(Items from a dataset)

————

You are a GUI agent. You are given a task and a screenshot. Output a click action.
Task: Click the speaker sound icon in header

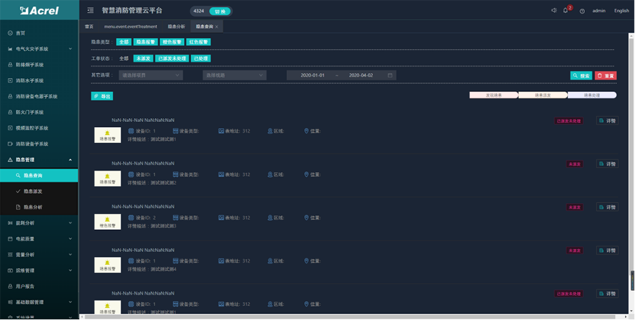click(x=554, y=11)
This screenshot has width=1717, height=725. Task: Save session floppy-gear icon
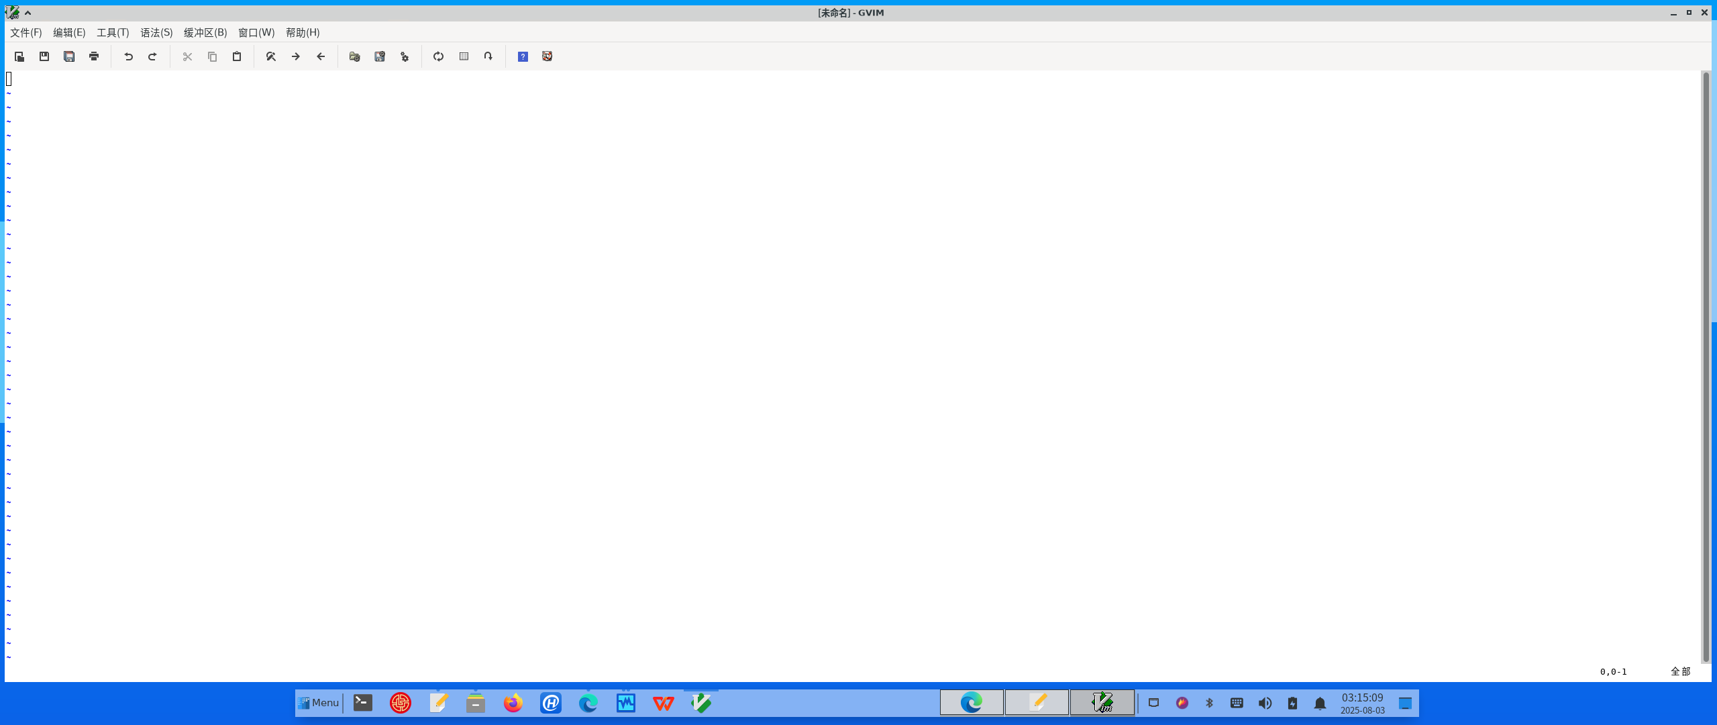(380, 56)
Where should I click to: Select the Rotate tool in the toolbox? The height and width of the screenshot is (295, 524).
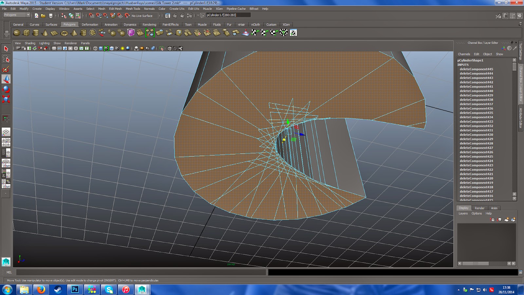(6, 89)
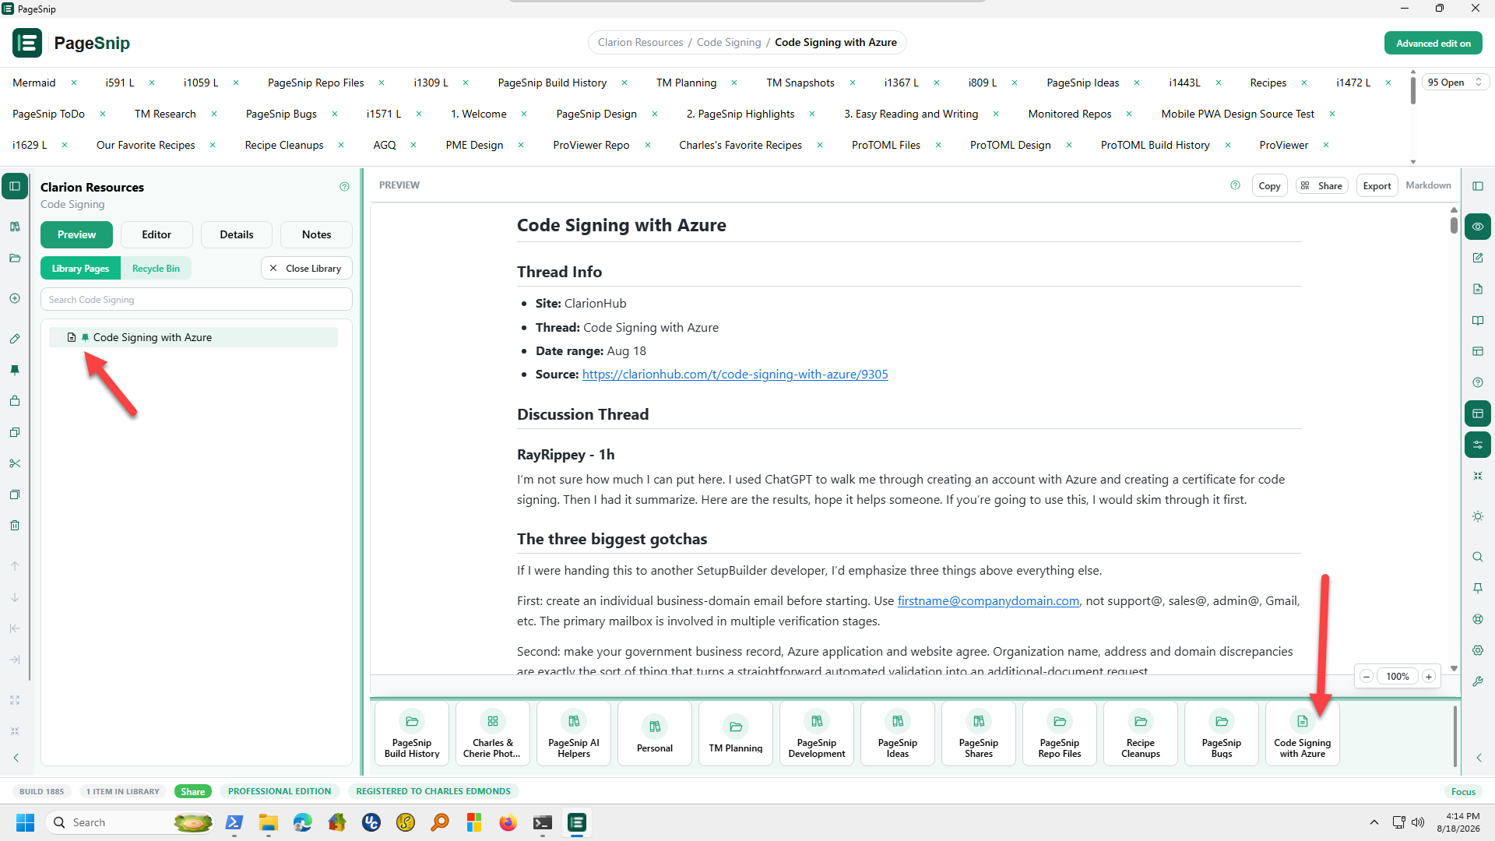Viewport: 1495px width, 841px height.
Task: Toggle the Advanced edit on button
Action: coord(1433,43)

————

Copy every entry word for word, but omit the pictures.

# Worked solution:
You are a GUI agent. You are given a task and a screenshot. Output a click action.
Task: Click the speaker sound icon in header

click(x=554, y=11)
This screenshot has width=1717, height=725. Task: Save session floppy-gear icon
(380, 56)
Where should I click to: Select the Rotate tool in the toolbox? The height and width of the screenshot is (295, 524).
(6, 89)
Viewport: 1495px width, 841px height.
Task: Toggle the Advanced edit on button
Action: coord(1433,43)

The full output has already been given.